Exemplary cells include stem cells, progenitor cells, endothelial cells, adult cardiomyocytes, and smooth muscle cells. Cells can be of human origin (autologous or allogenic) or from an animal source (xenogenic), or genetically engineered. Non-limiting examples of cells include side population (SP) cells, lineage negative (Lin−) cells including Lin− CD34−, Lin−CD34+, Lin−cKit+, mesenchymal stem cells including mesenchymal stem cells with 5-aza, cord blood cells, cardiac or other tissue derived stem cells, whole bone marrow, bone marrow mononuclear cells, endothelial progenitor cells, skeletal myoblasts or satellite cells, muscle derived cells, go cells, endothelial cells, adult cardiomyocytes, fibroblasts, smooth muscle cells, adult cardiac fibroblasts+5-aza, genetically modified cells, tissue engineered grafts, MyoD scar fibroblasts, pacing cells, embryonic stem cell clones, embryonic stem cells, fetal or neonatal cells, immunologically masked cells, and teratoma derived cells.

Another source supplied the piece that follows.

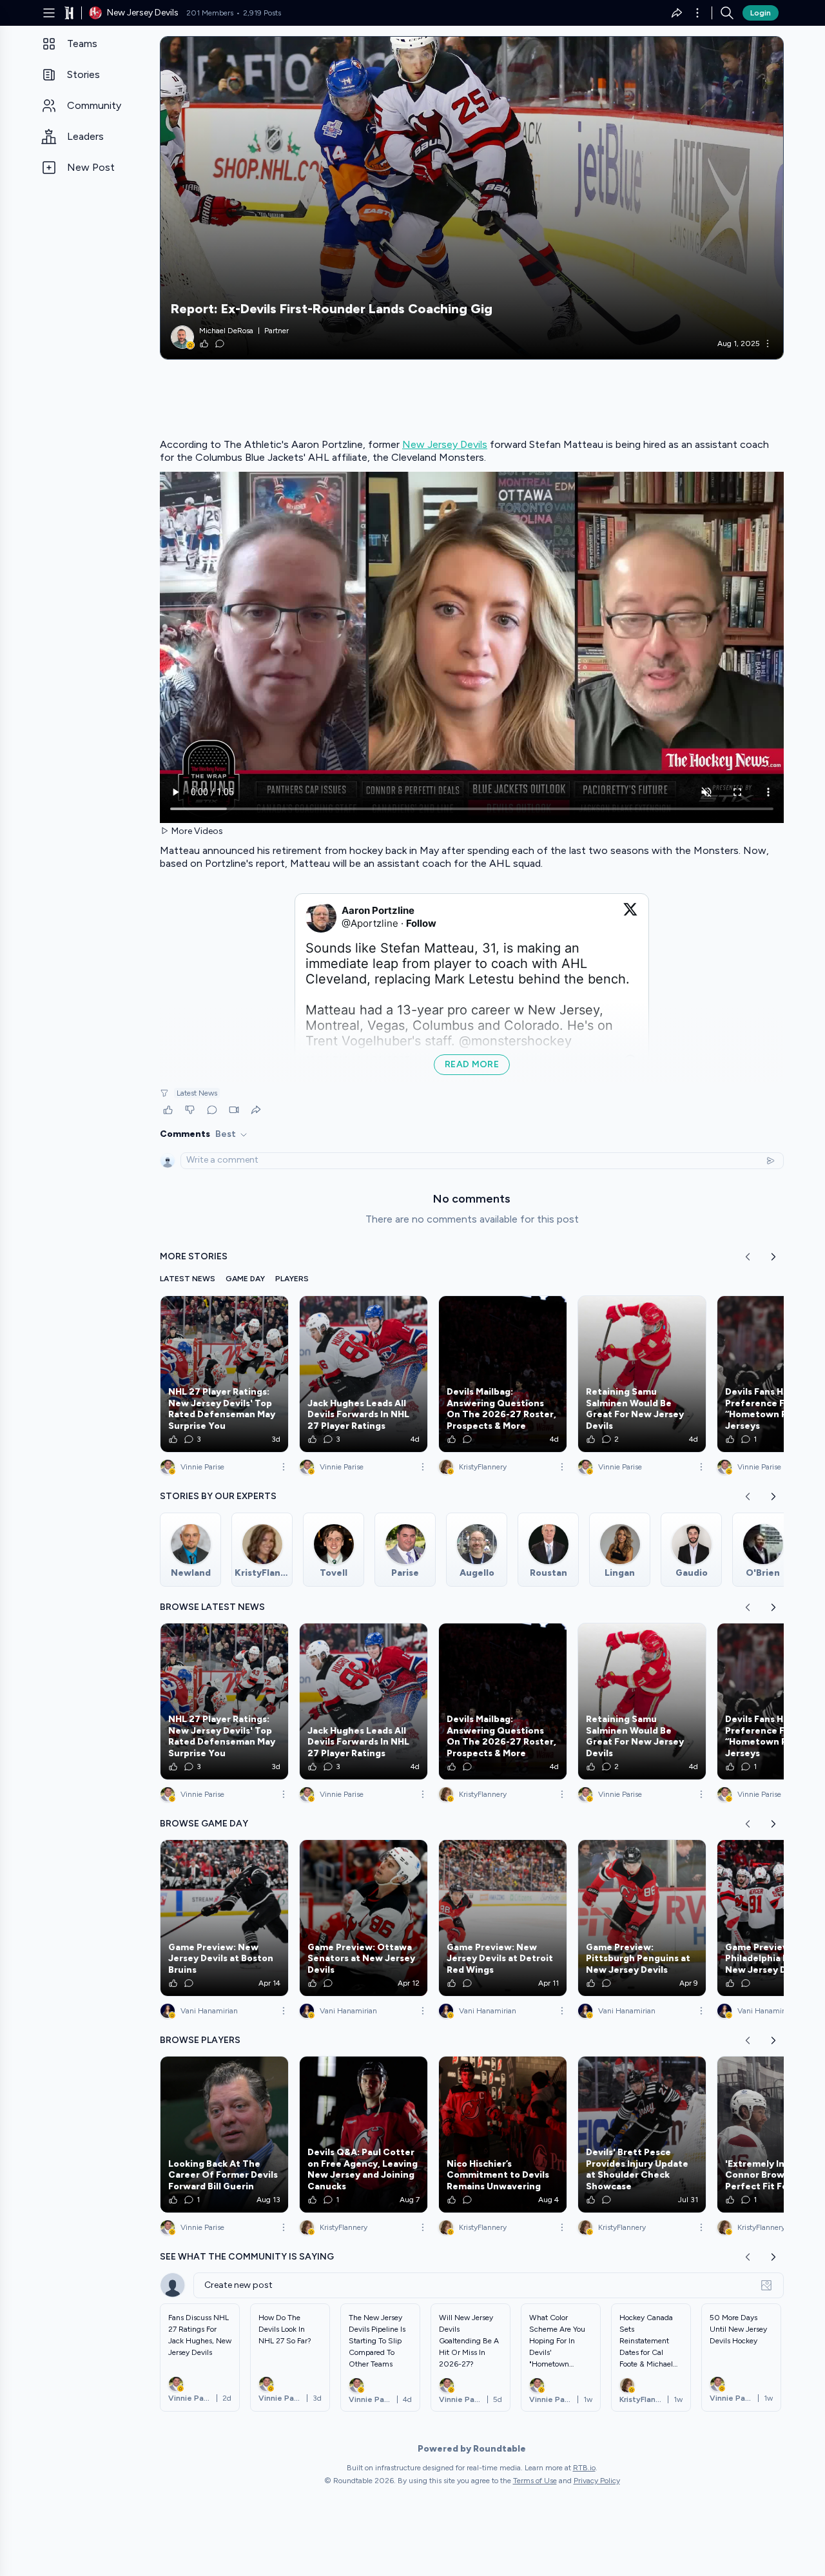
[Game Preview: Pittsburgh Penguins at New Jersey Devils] (642, 1918)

Any suitable polymer-drug conjugate may also be used. The macromolecules used for the preparation of the conjugate should be selected to be pharmaceutically acceptable, e.g., water-soluble, nontoxic, and nonimmunogenic molecules, with suitable functional groups for attaching the therapeutic agent or drug. Examples of suitable polymers include HPMA, PEG, poly(glutamic acid) (PG), and albumin. The term “polymer-drug conjugate” includes a biologically acceptable polymer in combination with a therapeutic agent, and includes polymer-protein conjugates as well as polymeric micelles comprising a therapeutic agent. Examples of polymer-drug conjugates that may be used include paclitaxel-polyglutamate conjugates, everolimus-polyglutamate conjugates, doxorubicin-HPMA copolymer conjugates, and polyethylene glycol (PEG)-camptothecin conjugates. See, e.g., Ruth Duncan, “The Dawning Era of Polymer Therapeutics,” Nature Reviews: Drug Discoverv, 2:347-360 (May 2003) and Rainer Haag and Felix Kratz, “Polymer Therapeutics: Concepts and Applications,” Angew. Chem. Int. Ed., 45:1198-1215 (2006).
Any of the therapeutic agents may be combined to the extent such combination is biologically compatible.
All of the above-mentioned publications, patents and patent applications are herein incorporated by reference in their entirety to the same extent as if each individual publication, patent or patent application was specifically and individually indicated to be incorporated by reference in its entirety.
While the present invention has been described with reference to what are presently considered to be preferred embodiments thereof, it is to be understood that the present invention is not limited to the disclosed embodiments or constructions. On the contrary, the present invention is intended to cover various modifications and equivalent arrangements.